"Hospitals send a data feed to Premier on a monthly basis and Premier scores them on quality metrics, then sends a scorecard back to the hospitals. Every single metric is transparent—every hospital gets to see how every other hospital performs on the metrics," Raethel says.
That kind of open scrutiny tends to motivate poor-performing hospitals, he says, citing one hospital in particular that added resources to make improvements to its metrics after languishing at the bottom of the list for the first 18 months of the program.
"Part of it was simply that the hospital has a very high proportion of government-pay patients and [it is] running a lean shop, but even [so, it still has] a responsibility to provide high-quality care," he says. "Not only were they not performing well in terms of the metrics, they were also earning at the lower end of their potential so they were leaving money on the table. The primary incentive is about improving patient care, but there is a financial incentive for doing it."
"We are absolutely convinced that this is the right direction to take," Raethel adds. "We want these hospitals to do very well on these metrics because we believe by doing that, they are improving the quality of care that our members receive."
While HMSA initially set a target of 15% of hospital reimbursement tied to outcomes, based on the success of the accountable care agreement and the collaboration with Premier QUEST, HMSA plans to roll out in 2014 the next generation of the ACA, in which up to 30% of reimbursements are tied to outcomes.
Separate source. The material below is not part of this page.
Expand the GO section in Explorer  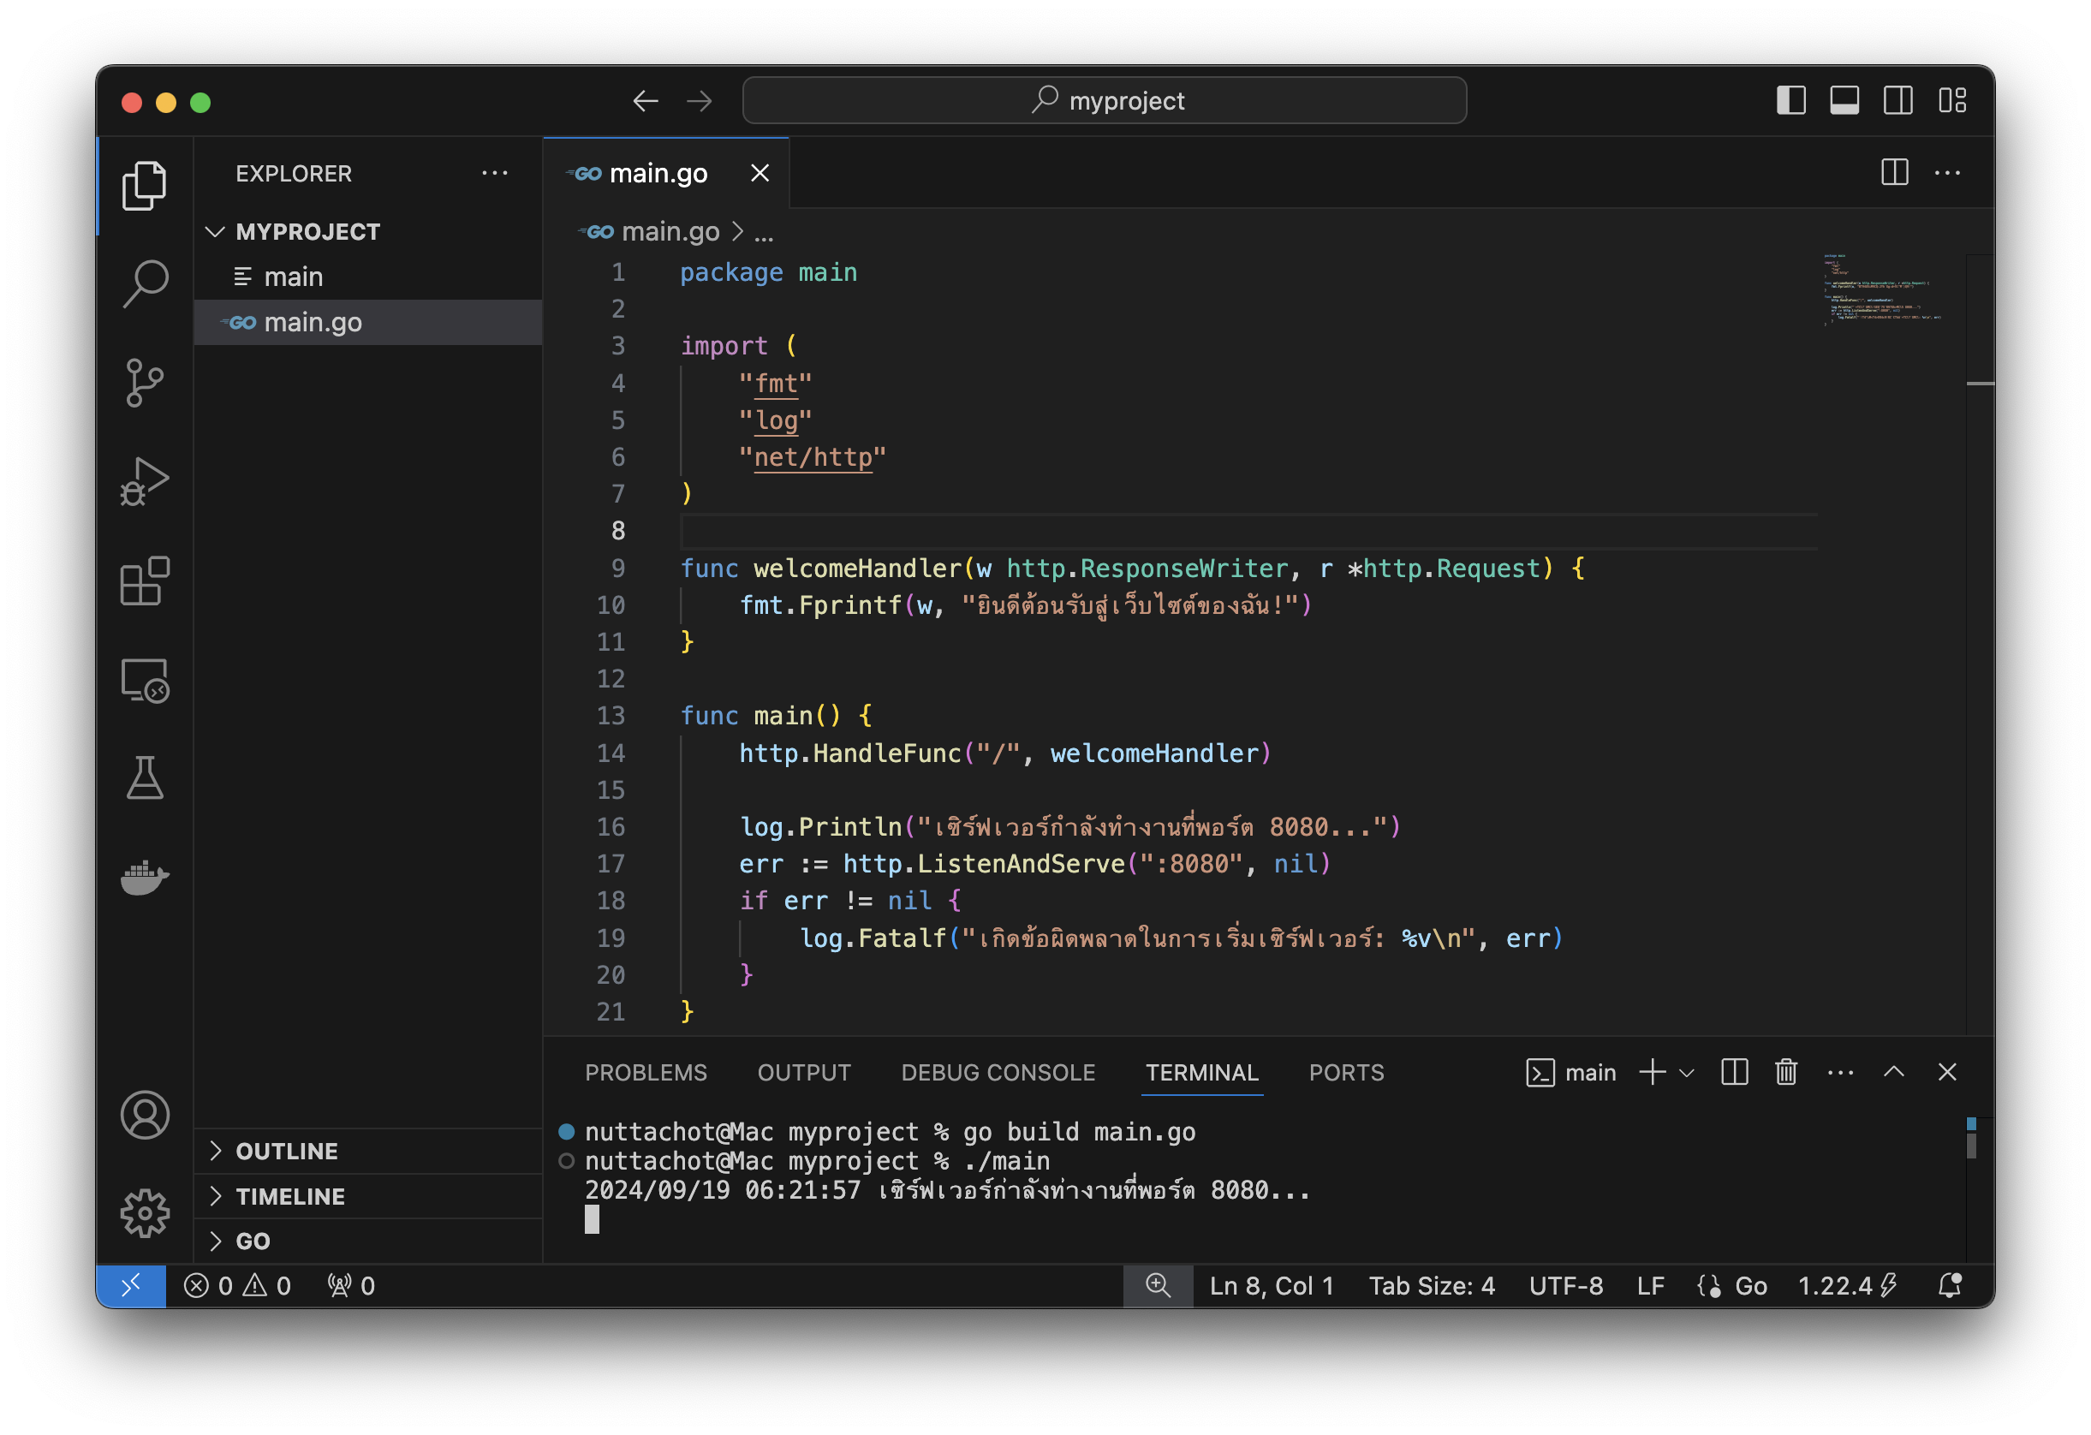coord(252,1240)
Hawai'i Pacific Health, a 564-licensed-bed system based in Honolulu, is the first hospital to enroll in the program.
"The leadership in both organizations have a similar vision for a sustainable model for healthcare in Hawaii and have been able to reach an agreement that provides support for mutual success under this vision," says David Okabe, Hawai'i Pacific's executive vice president, CFO, and treasurer.
Under the ACA, Hawai'i Pacific will benefit financially from what Okabe calls "a three-legged stool" of payment criteria: patient management services, shared savings and shared risk related to actual medical cost trends, and the quality of healthcare services provided.